Main Report of the National Review of Primary Care Out of Hours Services

The Main Report of the National Review of Primary Care Out of Hours Services setting out the approach, detailed findings and rationale for the recommendations proposed together with a range of supporting documentation provided in annexes.


17 Conclusions

The onset or worsening of illness can occur at any time of the day, any day of the week. Irrespective of the time and place, the people of Scotland deserve a high quality service which fully meets their needs and does so reliably and at all times.

The commission of the Cabinet Secretary for Health, Sport and Wellbeing was to secure person-centred, sustainable, high quality and safe primary care during the out of hours (OOH) period - when general practices are closed. Present OOH services are under considerable pressure, remain fragile and are not sustainable.

From the outset, it was recognised that the Review would be challenging as it is set at a pivotal moment in our health and social care integration journey - early days and many miles to travel. Equally, looming large are unprecedented demographic challenges, increasing multi-morbidity, complexity, workforce and financial constraints.

In order to navigate our way, we chose deliberately to define a set of guiding principles, a compass for the road ahead. These principles were that future primary care OOH services should be:

  • Person-centred - for those who receive and those who deliver services
  • Intelligence-led - making the most of what we know about our people and their needs
  • Asset-optimised - making the most of all available assets and resources
  • Outcomes-focused - making the best decisions for safe and high quality patient care and wellbeing

In addition to these guiding principles, such services should be:

  • Desirable - high quality, safe and effective
  • Sustainable - resilient on a continuous basis
  • Equitable - fair and accessible to all
  • Affordable - making best use of public funds

We took the view that an inclusive and transparent approach along the way would be the right thing to do. This started with the definition for primary care which should rightfully include social services, the third and independent sectors, other agencies and voluntary carers. We also took the view that we should not go alone and so our Review process was inclusive - many professional colleagues and the public have travelled with us, as part of our engagement process. Our direction of travel had to be clear at the outset, in order to fulfil our remit and therefore incremental change was not sufficient and transformational change was required and that while addressing our remit in relation to OOH services we need to think anew about 24/7 urgent care services.

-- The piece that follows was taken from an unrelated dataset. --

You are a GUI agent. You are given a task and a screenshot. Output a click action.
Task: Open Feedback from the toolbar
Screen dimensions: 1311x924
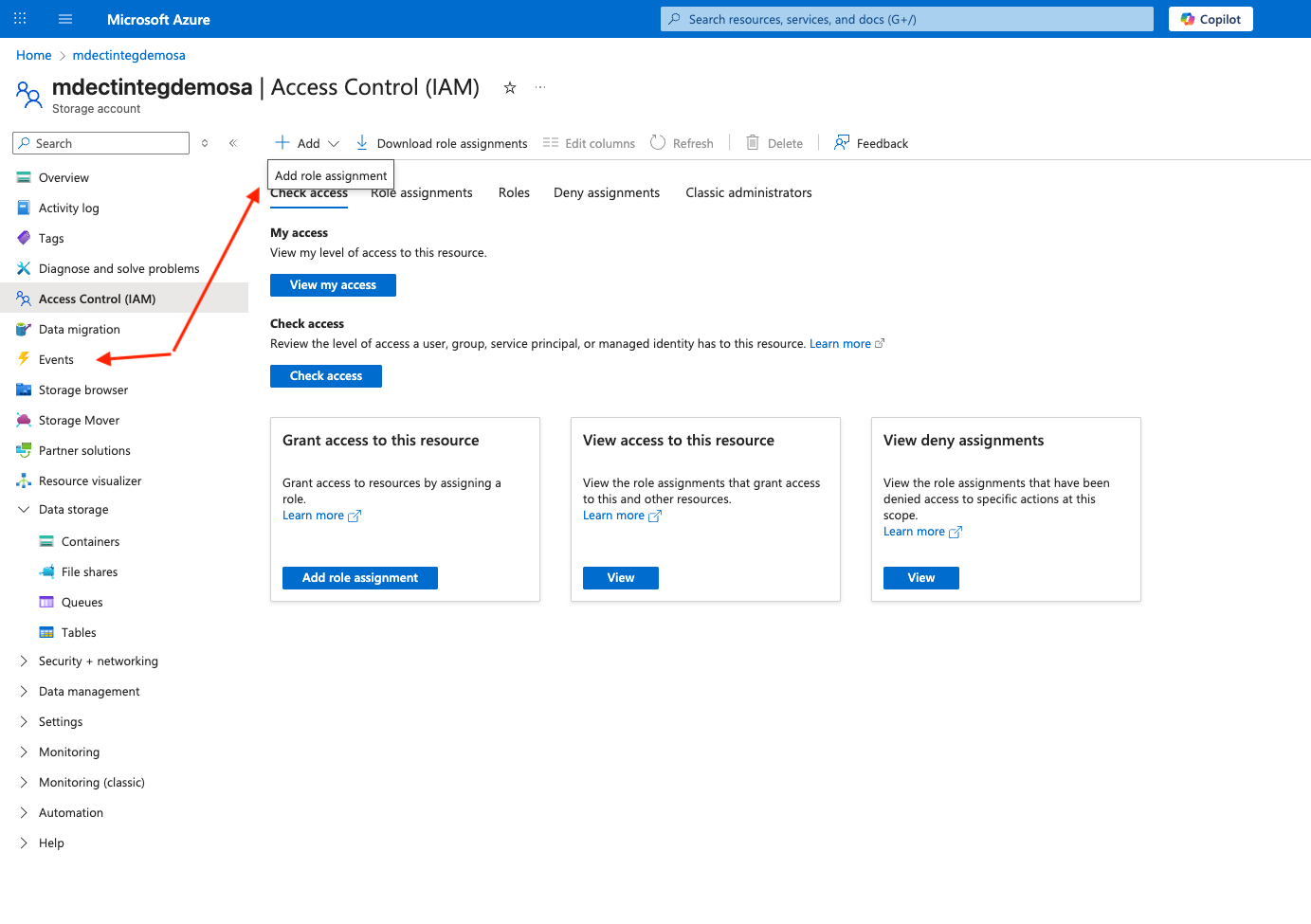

28 Recommendations and a number of sub-recommendations are presented for consideration and reflection at national and local levels. They embrace new models of care, the needs of specific groups, enablement and empowerment, accessibility, health literacy, inequalities and the promotion of person-centred care. Workforce issues occupy a number of our recommendations - capability, capacity, challenges and the need for unprecedented primary care workforce planning at national and local levels with a key focus on valuing and supporting staff throughout their careers. Better quality and safety are essential for optimising patient care and this will be underpinned by better use of and access to electronic records, telehealth, telecare and mobile applications caring for our patients and the people of Scotland, supporting self-care where appropriate and ensuring best access to services when needed. A number of recommendations are made about the future roles of the third and independent sectors and other agencies, the leadership roles of Health and Social Care Partnerships and Integrated Joint Board, and the support roles of Special Health Board and Territorial Boards. Recommendations for research and evaluation are mooted and there is a strong emphasis on shared inter-sectoral planning at both national and local levels with the key imperative of ownership. The final recommendation addresses finance and best use of resources.

These recommendations have been set out as foundational. They will certainly need to be scrutinised, reviewed, challenged and updated in the light of evaluation and new intelligence - but hopefully they will reap some rewards ahead for the people of Scotland, for patients in need, for carers and for their loved ones.